- **POLECENIE**
Kontynuuj tekst o kupowaniu biletów tramwajowych w niedzielę, zaczynając zaraz po jego ostatnim zdaniu.

- **BLOK TEKSTU**
Joasia 29.05.2007 22:53

Odnośnie pytania dot. kupna biletów tramwajowych w niedzielę (w które ktoś mógł się zaopatrzyć wcześniej)-odpowiedź brzmiała że to drobiazg. Dziwi mnie taka odpowiedź.(zaznaczam że nie ja byłam autorką pytania).

Jeśli chodzi o wierność Jezusowi i przestrzeganie przykazań to nic nie jest "drobiazgiem". Widziałam na str. internetowych akcję :Nie kupuję w niedzielę. Jak do tego ma się ta odpowiedź. Jeśli w małym nie potrafimy być wierni to w poważnych i dużych sprawach też nie.

Poza tym kupując np. w kiosku bilety -sprawiamy że dana osoba musi iść do pracy i może z tego powodu np. nie pójść potem na mszę św., nie spędza czasu z rodziną, nie świętuje dnia świętego. Gdyby nie było utargu w niedzielę lub byłby niewielki bo ludzie nie kupowaliby lub kupowaliby nieliczni, to sklepy nie byłyby czynne w ten dzień (nie opłacałoby się pracodawcom ich otwierać).
Miałam kiedyś styczność z pewną rodziną żydowską - oni nie dotykali pieniędzy w szabat -wszystkie rozliczanie finansowe starali się zrobić przedtem. Podchodzą serio do nakazów swojej religii (a różnych ograniczeń mają sporo) i nie tłumaczą się że to drobiazg więc nic takiego się nie stanie jeśli to czy tamto ominą.

Odpowiedź:

1. Ile kosztuje bilet? To zależy od miasta. Pewnie parę złotych. Żaden sprzedawca przy zdrowych zmysłach nie przychodzi w niedziele do kiosku, by sprzedać tylko towar za kilka złotych. Z tego też powodu większość kiosków jest tego dnia zamknięta. Ale jeśli kiosk jest otwarty, to trudno mówić, że to kupienie biletu spowodowało, że sprzedający przyszedł do pracy. Bilet kupiono, bo była okazja. Zresztą sprzedawca w kiosku zazwyczaj jest sam dla siebie pracodawcą. Trudno uznawać, że ktoś, kto kupił bilet, popełnił wielkie zło. Alternatywą była jazda na gapę...

- **FRAGMENT ŹRÓDŁA**
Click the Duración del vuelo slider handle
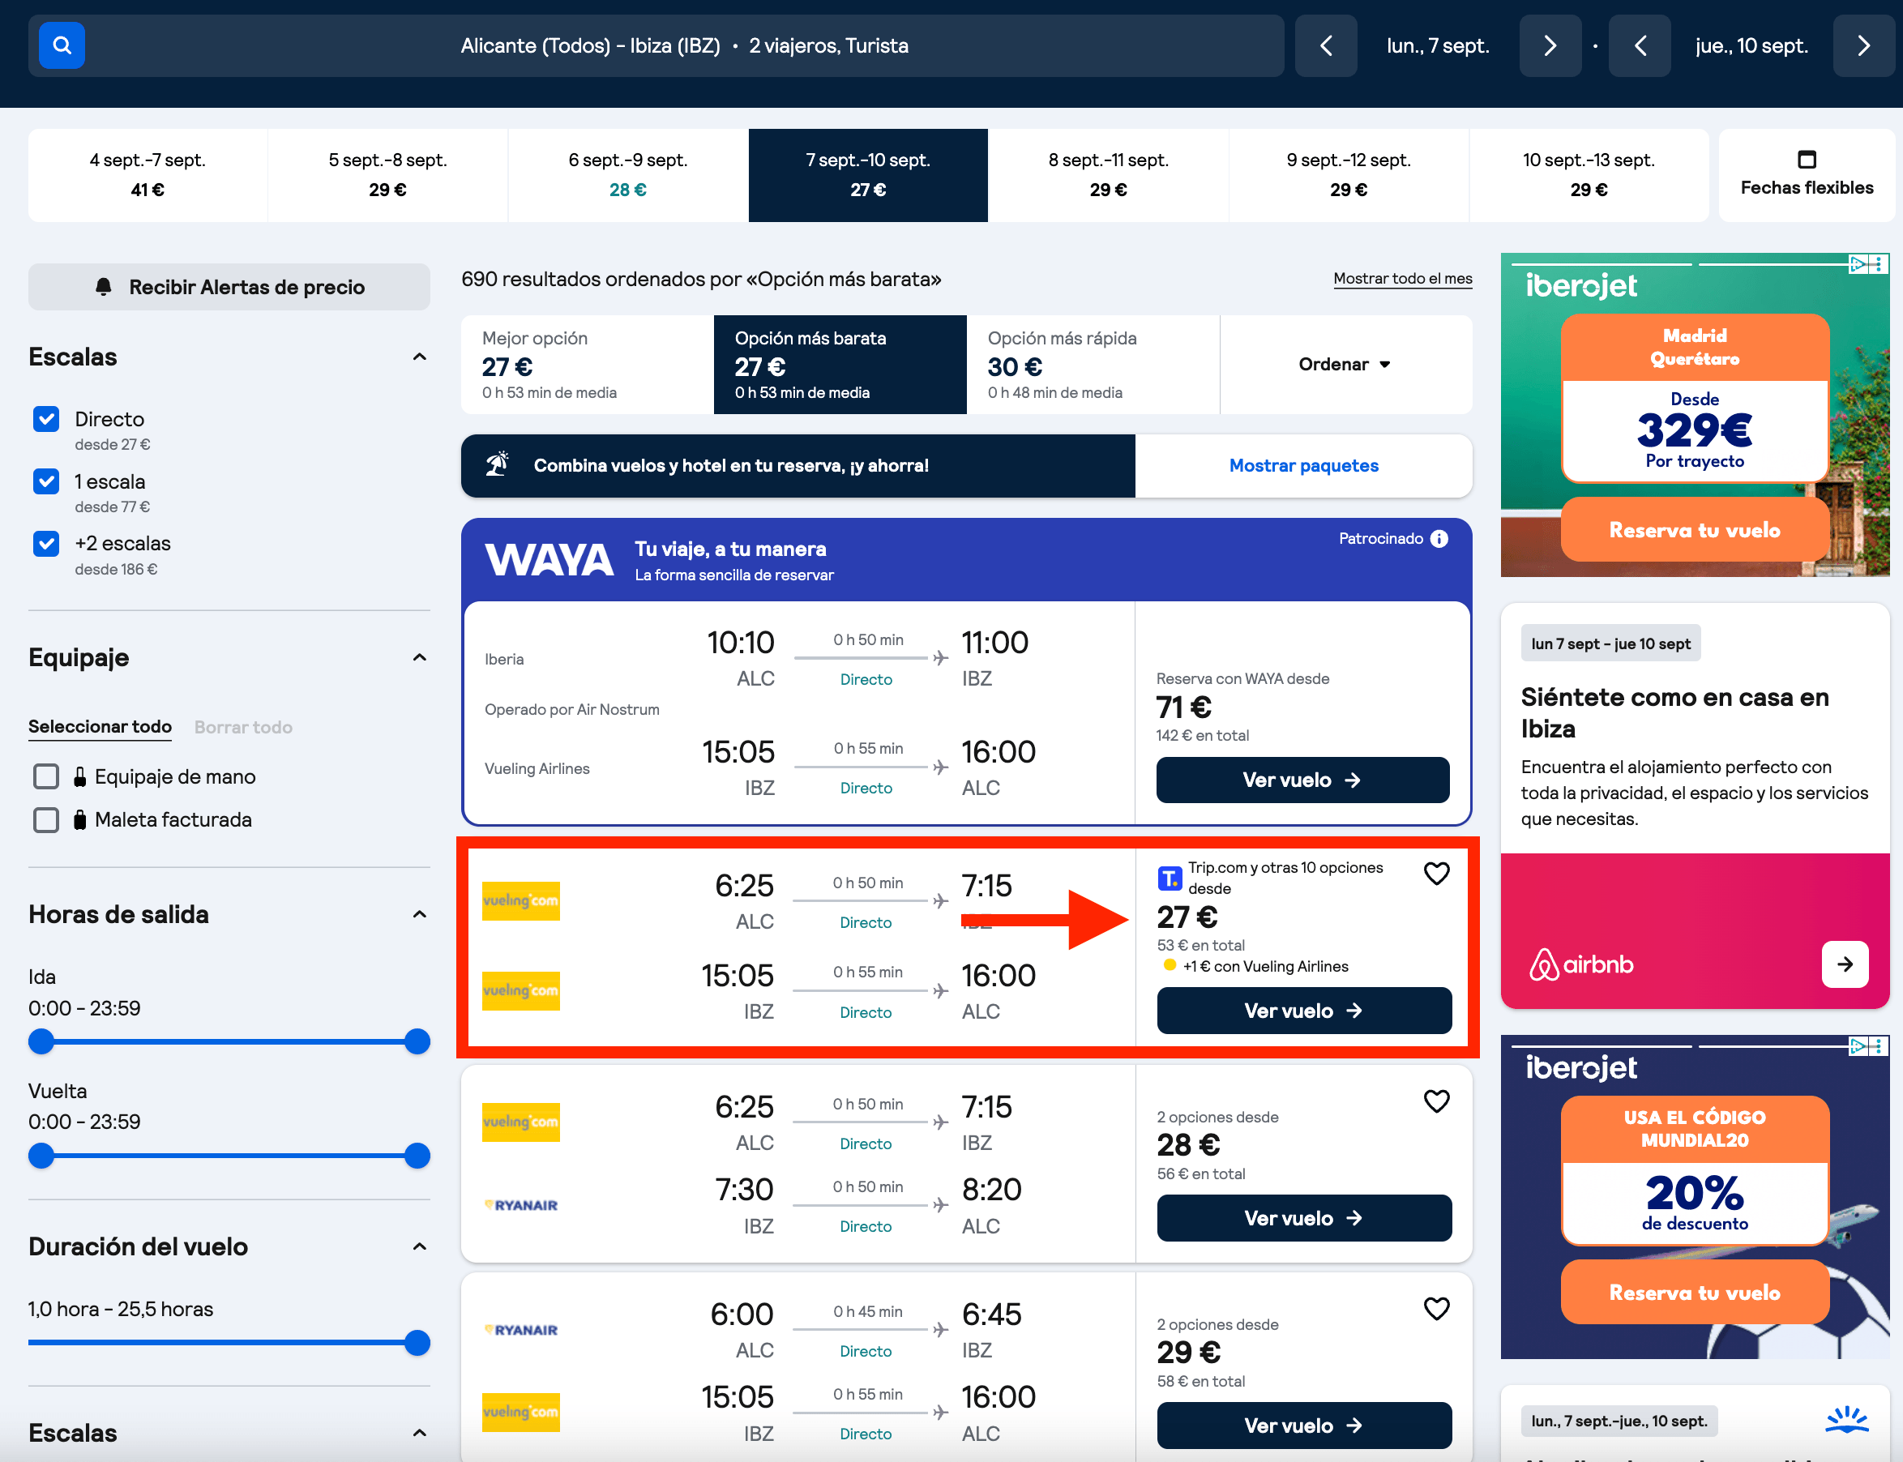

- **OCZEKIWANA ODPOWIEDŹ**
2. Nic nie jest drobiazgiem... To chore myślenie. Powoduje, że człowiek zauważa komara a nie widzi wielbłąda. Typowym tego przykładem jest używanie w mowie wulgaryzmów. Zdarza się, że ktoś jako poważny grzech traktuje jedno brzydkie słowo, które sie komuś w złości wymknęło. Jednocześnie jednak nie widzi najmniejszego grzechu w tym, że kogoś swoim postępowaniem do złości doprowadził. Kpiną, szyderstwem, udawaniem że nie słyszy itp. Bo to, że ktoś użył wulgarnego słowa jest proste do stwierdzenia. Dostrzeżenie złośliwej gry, którą ktoś prowadzi, wymaga czegoś więcej...

Odpowiadający nie usprawiedliwia żadnego grzechu. Nawet małego. Chodzi tylko o to, by w ocenie ludzkiego postępowania nie zatracić zdroworozsądkowej miary i z drobiazgów nie robić poważnego grzechu. Ostatecznie każdy, nawet najmniejszy grzech można by zrównać z największą zbrodnią, gdyby na jeden i drugi patrzyć w kategoriach "byłem nieposłuszny Bogu" i nie wchodząc w to, na czym owo nieposłuszeństwo polegało...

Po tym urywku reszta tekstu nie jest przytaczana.